A few days ago, a very good friend of mine and a colleague at Ethos (Gary Hunt) raised a very salient point to me about the privacy implications of me sending a contact database through as an attachment to an email. He felt that this raised the very important issue of educating people about privacy concerns as the email could potentially have been intercepted and the confidential details extracted during its journey.
His recommendation was that I uploaded the data to a secure server and my email point to that protected URL. Certainly something that I should have considered and well spotted, Gary!
He raised a point on how we should highlight these issues within Ethos and drive change with an organisation that comprises over 100 very senior people around the world who have their own businesses to focus on and where most of them are working for the organisation on a part time basis. Something that I have been thinking about this weekend. So I decided to put quill to paper.
Certainly the sending of emails with attachments containing confidential information across the internet and having them bounce through an unknown number of server nodes is worrying. If you are interested, read this short piece on an email’s journey to its recipient.
Common email providers require something called “a secure HTTPS connection” between your browser (eg Chrome) or client (eg Outlook) and their servers. A secure HTTPS connection basically adds encryption to your emails and essentially makes the email and any attachments unreadable by anyone as they travel to the main server. Google, for instance, made HTTPS mandatory for Gmail in 2014 and so all google emails (gmails) are encrypted between your computer and the google servers.
But there it all goes a bit screwy. The messages is securely delivered to the main email server but is then transmitted in the open (without encryption) from there on to the final server. The very last leg, that between the recipient’s email server and his PC is usually encrypted (unreadable) again. So what about the whole bit in the middle?
Well, as Gary pointed out, this is where the risk is. Although they seem to, emails don’t travel directly from the sending server to the receiving server. If I have a gmail account and was sending to a recipient with an Apple account, the email would be sent through a large number of servers as it makes its very quick way to the destination. The route it takes is dependent on lots of things including the amount of traffic on the internet and even the time of day. What’s more, the email would probably not go down the same route as last time. It heads east, west, north and south in a seemingly random manner till it gets to the right end server.
So Gary’s point is that it may bounce through a ‘naughty’ server that actually inspects the content of the email, sees that it contains a lot of confidential email addresses, names and phone numbers, harvests them and then sends the email back on its way as if nothing had happened. So quickly that no one will ever know. Till everyone starts getting the spam or, worse, someone suffers identify theft. You may have heard this referred to as a ‘Man in the Middle’ attack. I’m guessing you can understand why now.
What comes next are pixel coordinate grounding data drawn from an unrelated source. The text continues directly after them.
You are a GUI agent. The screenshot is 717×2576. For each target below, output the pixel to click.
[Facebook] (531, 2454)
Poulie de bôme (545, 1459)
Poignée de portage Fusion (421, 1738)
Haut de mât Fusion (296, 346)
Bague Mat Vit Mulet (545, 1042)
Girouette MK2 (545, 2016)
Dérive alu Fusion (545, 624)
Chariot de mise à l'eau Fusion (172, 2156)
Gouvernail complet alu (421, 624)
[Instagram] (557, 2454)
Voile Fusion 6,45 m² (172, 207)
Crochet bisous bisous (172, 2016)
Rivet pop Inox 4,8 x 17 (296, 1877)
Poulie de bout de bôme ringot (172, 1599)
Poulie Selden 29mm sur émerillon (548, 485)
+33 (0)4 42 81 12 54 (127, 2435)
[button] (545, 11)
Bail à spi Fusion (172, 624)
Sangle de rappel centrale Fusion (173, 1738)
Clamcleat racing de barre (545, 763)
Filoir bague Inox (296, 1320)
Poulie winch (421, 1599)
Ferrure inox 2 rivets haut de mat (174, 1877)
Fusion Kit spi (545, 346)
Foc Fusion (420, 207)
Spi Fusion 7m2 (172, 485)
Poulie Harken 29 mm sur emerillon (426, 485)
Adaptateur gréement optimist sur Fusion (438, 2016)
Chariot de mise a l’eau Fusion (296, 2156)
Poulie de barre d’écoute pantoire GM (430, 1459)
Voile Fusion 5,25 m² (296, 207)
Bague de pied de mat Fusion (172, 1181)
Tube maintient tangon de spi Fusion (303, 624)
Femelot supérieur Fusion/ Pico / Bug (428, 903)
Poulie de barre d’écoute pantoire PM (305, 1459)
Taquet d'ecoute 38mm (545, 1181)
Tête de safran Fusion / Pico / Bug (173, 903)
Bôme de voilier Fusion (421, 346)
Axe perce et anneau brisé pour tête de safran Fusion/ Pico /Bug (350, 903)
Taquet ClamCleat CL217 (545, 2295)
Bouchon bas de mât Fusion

Luckily there are some simple ways to get over this and the most common is to add a simple tool to your computer that adds a layer of encryption to the email before it leaves your system and cannot be unencrypted till it gets to the intended recipient’s system. The most common and best known of these tools is PGP and is available from various suppliers. There are lots of articles on the web around this technology and how you could use it so I won’t dally here as it’s not the main thrust of my blog.
Now here is the core of my personal evilness: I don’t use anything like PGP. It’s not a flagrant lack of concern for my contacts personal information, it’s just that these solutions need to be used by both the sending and receiving parties and there are very few people who use it and publish the necessary information to allow me to use it. It’s also really complicated to set up for anyone but technical geniuses.
Having written the last sentence, I paused and thought. I realise that it’s a pain-in-the-backside to implement and use encryption like PGP but was it my own laziness that was putting my contacts personal data at risk?
Possibly. And Gary’s suggestion to upload sensitive files to a secure server (we use Google Drive) and then direct people to a link there would dramatically reduce the risks of the content being seen by those it was not intended for. Given the nature of the contacts that we all have and the time we have invested in nurturing them it would be a shame if we betrayed their privacy though some stupidity and laziness that could have been avoided.
But the solution is not simple from a user perspective. It’s a multistep process that has a large and very unwelcome impact on my drive for productivity. Let’s look at the steps that I need to follow;Upload the contacts database from my laptop to Google drive

  1. Upload the contacts database from my laptop to Google drive
    2. Click on the share icon
    3. Click on the advanced share icon
    4. Click on the default share link and change it to ‘Selected people can access’
    5. Add each of those people to the list of people who can access the document and make sure they have edit permission
    6. Unclick ‘Notify People’
    7. Copy the sharing web address (URL)
    8. Click done
    9. Paste the copied URL into the email

Repeat for every file you want to share. Ouch.
There are a number of third party applications that will help in automating this process and, in my opinion, may well be worth the $5 a month that they cost. The trouble is that there are so many to chose from and I can’t seem to find the right solution. But I owe it to my contacts to find that solution.
Does anyone have a suggestion of one that is better than the rest?